CAMBRIDGE – A recent decision issued by the United States Supreme Court expanded the freedom of corporations to spend money on political campaigns and candidates – a freedom enjoyed by corporations in other countries around the world. This raises well-known questions about democracy and private power, but another important question is often overlooked: who should decide for a publicly traded corporation whether to spend funds on politics, how much, and to what ends?
Under traditional corporate-law rules, the political-speech decisions of public companies are subject to the same rules as ordinary business decisions. Consequently, such decisions can be made without input from ordinary shareholders or independent directors, and without detailed disclosure – all safeguards that corporate law establishes for other managerial decisions, such as those concerning executive compensation or related-party transactions.
In a recent article, however, Robert Jackson and I argue that political-speech decisions are fundamentally different from ordinary business decisions. The interests of directors, executives, and dominant shareholders with respect to such decisions may often diverge significantly from those of public investors.

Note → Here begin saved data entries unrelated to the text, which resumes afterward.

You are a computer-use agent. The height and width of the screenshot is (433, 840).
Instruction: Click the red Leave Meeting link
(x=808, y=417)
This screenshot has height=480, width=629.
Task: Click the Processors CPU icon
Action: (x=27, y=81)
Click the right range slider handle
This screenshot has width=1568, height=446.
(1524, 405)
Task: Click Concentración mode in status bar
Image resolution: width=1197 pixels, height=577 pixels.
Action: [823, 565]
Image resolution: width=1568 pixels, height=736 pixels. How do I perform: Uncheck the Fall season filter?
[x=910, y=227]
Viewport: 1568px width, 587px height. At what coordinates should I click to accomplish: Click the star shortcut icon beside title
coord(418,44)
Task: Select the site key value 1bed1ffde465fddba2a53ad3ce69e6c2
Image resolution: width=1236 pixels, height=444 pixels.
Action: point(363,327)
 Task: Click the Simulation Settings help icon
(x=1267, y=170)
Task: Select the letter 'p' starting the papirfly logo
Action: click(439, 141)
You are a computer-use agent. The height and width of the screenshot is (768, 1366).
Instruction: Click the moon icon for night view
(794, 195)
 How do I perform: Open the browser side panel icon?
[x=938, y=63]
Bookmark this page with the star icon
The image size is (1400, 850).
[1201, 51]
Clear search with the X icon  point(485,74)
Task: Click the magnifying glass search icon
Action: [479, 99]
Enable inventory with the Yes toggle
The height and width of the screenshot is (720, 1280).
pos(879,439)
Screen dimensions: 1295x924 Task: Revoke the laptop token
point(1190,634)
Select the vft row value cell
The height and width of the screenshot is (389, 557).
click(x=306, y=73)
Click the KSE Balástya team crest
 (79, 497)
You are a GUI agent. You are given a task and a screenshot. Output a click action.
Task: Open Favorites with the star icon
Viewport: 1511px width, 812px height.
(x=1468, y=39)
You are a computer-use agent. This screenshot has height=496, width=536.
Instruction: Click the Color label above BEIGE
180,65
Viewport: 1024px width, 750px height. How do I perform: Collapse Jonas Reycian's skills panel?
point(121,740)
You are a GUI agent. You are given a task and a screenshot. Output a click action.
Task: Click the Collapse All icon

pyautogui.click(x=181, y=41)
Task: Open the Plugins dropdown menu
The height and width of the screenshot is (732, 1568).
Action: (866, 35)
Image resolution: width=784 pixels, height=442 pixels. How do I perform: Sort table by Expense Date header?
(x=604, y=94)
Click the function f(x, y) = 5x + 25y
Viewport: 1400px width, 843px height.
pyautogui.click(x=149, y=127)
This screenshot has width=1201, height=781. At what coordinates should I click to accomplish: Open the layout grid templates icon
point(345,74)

Consider a public corporation whose CEO or controlling shareholder supports a political movement to the country’s right or left and wishes to support it with corporate funds. There is little reason to expect the political preferences of corporate insiders to mirror those of the public investors funding the company. Furthermore, when such divergence of interest exists, using the corporation’s funds to support political causes that the corporation’s public investors do not favor – or even oppose – may well impose on them costs that exceed the monetary amounts spent.